Effects of methane processing strategy on fuel composition, electrical and thermal efficiency of solid oxide fuel cell

Abstract

Natural gas is a cheap and abundant fuel for solid oxide fuel cell (SOFC), generally integrating the SOFC system with methane pre-treating system for improving the stability of SOFC. In this paper, the accurate effects of methane processing strategy on fuel composition, electrical efficiency and thermal efficiency of SOFC are investigated based on the thermodynamic equilibrium. Steam reforming of methane is an endothermic process and can produce 3 mol of H2 and 1 mol of CO from 1 mol of methane, and thus the electrical efficiency of SOFC is high at the same O/C ratio and equivalent fuel utilization, whereas the thermal efficiency is low. On the contrary, partial oxidation of methane is an exothermal process and only produces 2 mol of H2 and 1 mol of CO from 1 mol of methane, and thus the electrical efficiency of SOFC is low at the same O/C ratio and equivalent fuel utilization, whereas the thermal efficiency is high.

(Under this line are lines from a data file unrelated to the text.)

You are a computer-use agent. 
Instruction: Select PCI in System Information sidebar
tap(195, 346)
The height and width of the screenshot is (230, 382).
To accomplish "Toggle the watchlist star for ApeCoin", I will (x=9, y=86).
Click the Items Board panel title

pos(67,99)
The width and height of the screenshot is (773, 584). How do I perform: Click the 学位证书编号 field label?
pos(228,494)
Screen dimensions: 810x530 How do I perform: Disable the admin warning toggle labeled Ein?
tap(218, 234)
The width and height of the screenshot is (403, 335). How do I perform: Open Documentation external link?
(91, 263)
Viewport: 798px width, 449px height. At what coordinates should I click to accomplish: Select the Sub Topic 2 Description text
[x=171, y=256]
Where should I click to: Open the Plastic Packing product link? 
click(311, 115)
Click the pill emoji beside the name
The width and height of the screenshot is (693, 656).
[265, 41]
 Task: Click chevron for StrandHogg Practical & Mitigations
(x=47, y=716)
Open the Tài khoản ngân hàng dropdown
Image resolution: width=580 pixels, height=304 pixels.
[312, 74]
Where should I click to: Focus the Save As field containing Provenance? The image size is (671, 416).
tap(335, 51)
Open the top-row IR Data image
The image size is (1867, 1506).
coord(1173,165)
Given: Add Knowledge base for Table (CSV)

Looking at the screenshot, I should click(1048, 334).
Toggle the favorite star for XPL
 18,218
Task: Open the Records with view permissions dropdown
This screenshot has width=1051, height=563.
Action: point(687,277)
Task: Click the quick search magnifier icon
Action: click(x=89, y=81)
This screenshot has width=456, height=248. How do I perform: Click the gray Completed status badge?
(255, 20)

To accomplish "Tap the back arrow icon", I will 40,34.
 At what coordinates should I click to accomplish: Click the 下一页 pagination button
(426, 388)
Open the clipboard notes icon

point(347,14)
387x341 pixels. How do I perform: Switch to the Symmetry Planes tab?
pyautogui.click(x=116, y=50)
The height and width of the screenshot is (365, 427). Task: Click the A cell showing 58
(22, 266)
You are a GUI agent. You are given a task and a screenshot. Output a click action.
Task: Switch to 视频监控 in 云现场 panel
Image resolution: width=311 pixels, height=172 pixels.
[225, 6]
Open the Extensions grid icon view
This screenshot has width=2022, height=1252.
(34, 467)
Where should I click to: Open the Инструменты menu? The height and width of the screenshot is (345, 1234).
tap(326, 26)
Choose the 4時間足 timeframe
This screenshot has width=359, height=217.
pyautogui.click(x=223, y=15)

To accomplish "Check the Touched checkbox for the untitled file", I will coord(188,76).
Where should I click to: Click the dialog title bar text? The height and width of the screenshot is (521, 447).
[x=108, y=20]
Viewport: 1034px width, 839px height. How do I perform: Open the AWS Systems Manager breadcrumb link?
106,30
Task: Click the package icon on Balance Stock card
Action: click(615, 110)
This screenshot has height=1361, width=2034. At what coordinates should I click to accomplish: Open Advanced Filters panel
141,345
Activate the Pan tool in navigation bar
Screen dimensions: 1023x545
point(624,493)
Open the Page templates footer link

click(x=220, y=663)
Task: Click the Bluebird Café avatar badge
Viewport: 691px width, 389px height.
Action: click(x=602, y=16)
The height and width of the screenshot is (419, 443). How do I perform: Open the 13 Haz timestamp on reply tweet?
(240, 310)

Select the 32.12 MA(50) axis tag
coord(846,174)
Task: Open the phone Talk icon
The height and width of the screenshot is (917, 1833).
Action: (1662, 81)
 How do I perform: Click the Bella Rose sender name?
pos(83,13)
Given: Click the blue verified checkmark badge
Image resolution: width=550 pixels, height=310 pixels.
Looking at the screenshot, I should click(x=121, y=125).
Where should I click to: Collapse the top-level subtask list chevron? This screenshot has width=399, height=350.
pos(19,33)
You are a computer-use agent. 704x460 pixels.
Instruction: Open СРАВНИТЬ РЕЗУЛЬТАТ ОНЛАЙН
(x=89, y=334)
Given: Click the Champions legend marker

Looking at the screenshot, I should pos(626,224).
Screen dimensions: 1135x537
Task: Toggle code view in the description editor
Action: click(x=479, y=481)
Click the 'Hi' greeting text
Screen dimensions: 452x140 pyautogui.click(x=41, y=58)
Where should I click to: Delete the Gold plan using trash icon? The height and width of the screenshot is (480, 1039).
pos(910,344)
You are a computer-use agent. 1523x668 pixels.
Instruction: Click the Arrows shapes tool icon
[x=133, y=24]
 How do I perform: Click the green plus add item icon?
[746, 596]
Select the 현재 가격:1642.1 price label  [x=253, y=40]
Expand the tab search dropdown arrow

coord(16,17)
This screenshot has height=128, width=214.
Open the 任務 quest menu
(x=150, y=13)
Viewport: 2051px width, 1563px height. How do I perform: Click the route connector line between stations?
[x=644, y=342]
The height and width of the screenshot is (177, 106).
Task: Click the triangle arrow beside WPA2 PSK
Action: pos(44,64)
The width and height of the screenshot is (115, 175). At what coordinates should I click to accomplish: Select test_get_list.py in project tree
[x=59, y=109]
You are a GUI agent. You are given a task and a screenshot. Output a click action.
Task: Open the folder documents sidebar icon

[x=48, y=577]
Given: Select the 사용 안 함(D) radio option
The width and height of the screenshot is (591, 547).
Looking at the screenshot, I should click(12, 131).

When the O/C ratio is 1.5, the electrical efficiency of SOFC is 55.3% for steam reforming of methane, while 32.7% for partial oxidation of methane. High electrical efficiency of SOFC can be achieved and carbon deposition can be depressed by selecting suitable O/C ratio from methane pretreatment according to the accurate calculation and analysis of effects of different methane processing strategies on the electrical efficiency and thermal efficiency of SOFC.